Abstract
Purpose :
To test the hypothesis that exfoliation syndrome (XFS), a systemic disease that causes the most common recognizable form of glaucoma, involves autophagy dysfunction.
Methods :
Fibroblasts derived from Tenon’s tissue (TFs) obtained at the time of filtration surgery in exfoliation glaucoma patients were compared to age-matched TF derived from primary open-angle glaucoma (POAG) trabeculectomy or strabismus surgery. Nomarski and electron microscopy were used to examine structural cell features. Immunocytochemistry was used to visualize lysosomes, endosomes, Golgi, and microtubules. Light scattering, Cyto-ID and JC1 flow cytometry were used to measure relative cell size, autophagic flux and mitochondrial membrane potential (MMPT), respectively. Image analysis of cells transduced with a LC3B GFP-Cherry tandem plasmid was used to identify active autolysomes. Enhanced autophagy was induced by serum withdrawal.
Results :
XFS TFs displayed a different cell size and morphology in culture and a forward scatter that was 1.35-fold larger (p=0.05) than POAG TF, corresponding to an 80% larger cell volume. In extended 3D cultures, XFS-TFs accumulated 8-10 times more Fibulin-5 than the POAG cells, and upon serum withdrawal, there were marked deficiencies in relocation of endosomes, lysosomes and LOXL1 to the perinuclear area and in development of a compact microtubule organizing center. Autophagic flux as measured by Cyto-ID dye revealed that the autophagic flux rate in XFS-TFs was 53% (p=0.01) lower than in POAG-TFs. Images and red to green ratios in cells transduced with the LC3B GFP-Cherry tandem plasmid revealed decreased autolysosome content and/or acidity in XFS cells.
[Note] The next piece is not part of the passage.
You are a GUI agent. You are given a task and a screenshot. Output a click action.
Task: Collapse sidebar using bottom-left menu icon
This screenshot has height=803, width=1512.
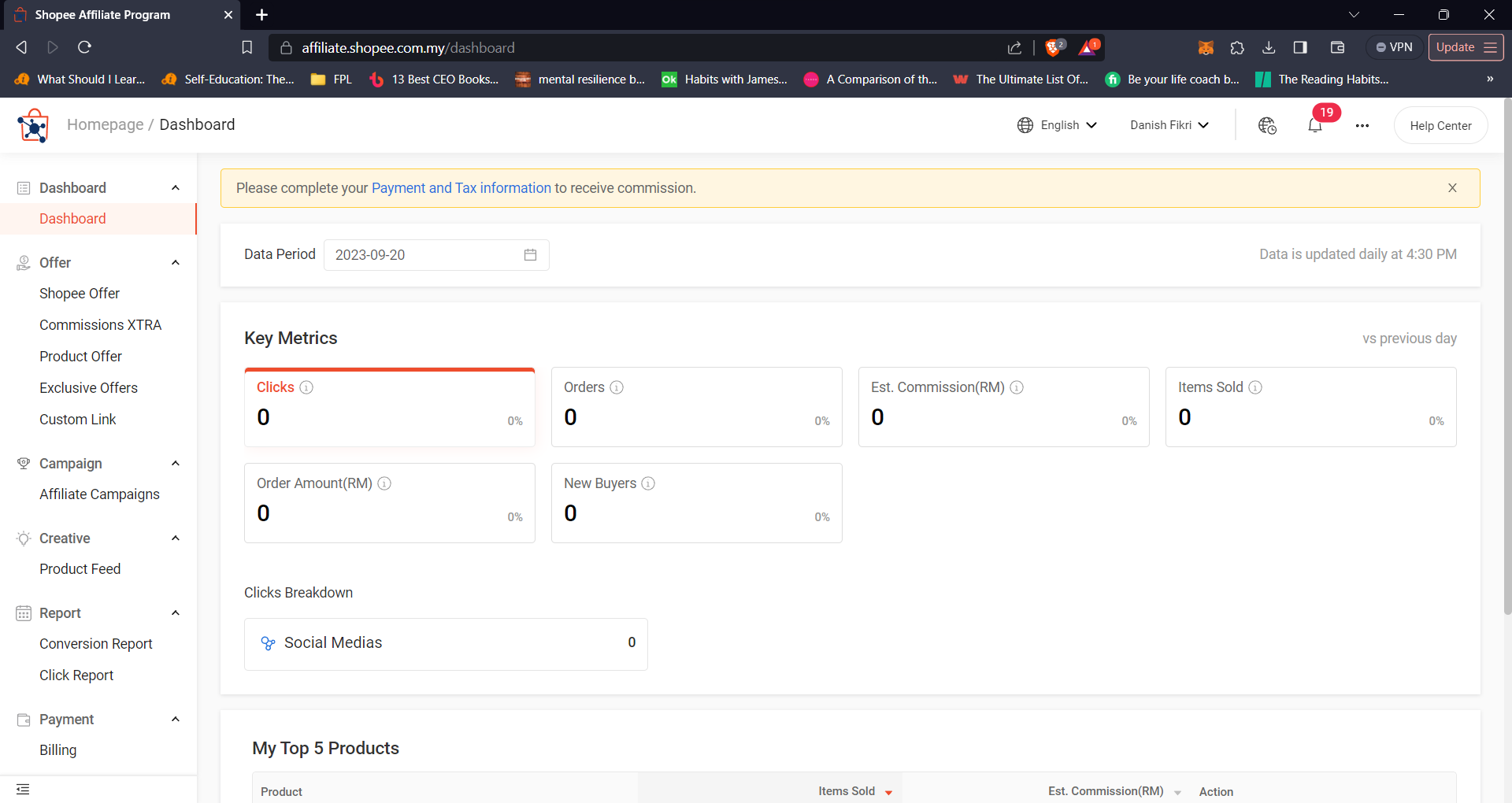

Finally, the proportion of cells with diminished MMPT was 3-8 larger in the XFS than in the POAG cells in serum or serum-free conditions (p = 0.02), consistent with impaired mitophagy.
Conclusions :
TFs from XFS patients have diminished capacity for degradation processes essential for the maintenance of cell health. This newly identified handicap of XFS cells may lead to a reduced ability to process misfolded nascent protein and/or endocytosed peri-cellular denatured proteinateous material thereby accelerating the development of extra-cellular XFS material.
This is an abstract that was submitted for the 2016 ARVO Annual Meeting, held in Seattle, Wash., May 1-5, 2016.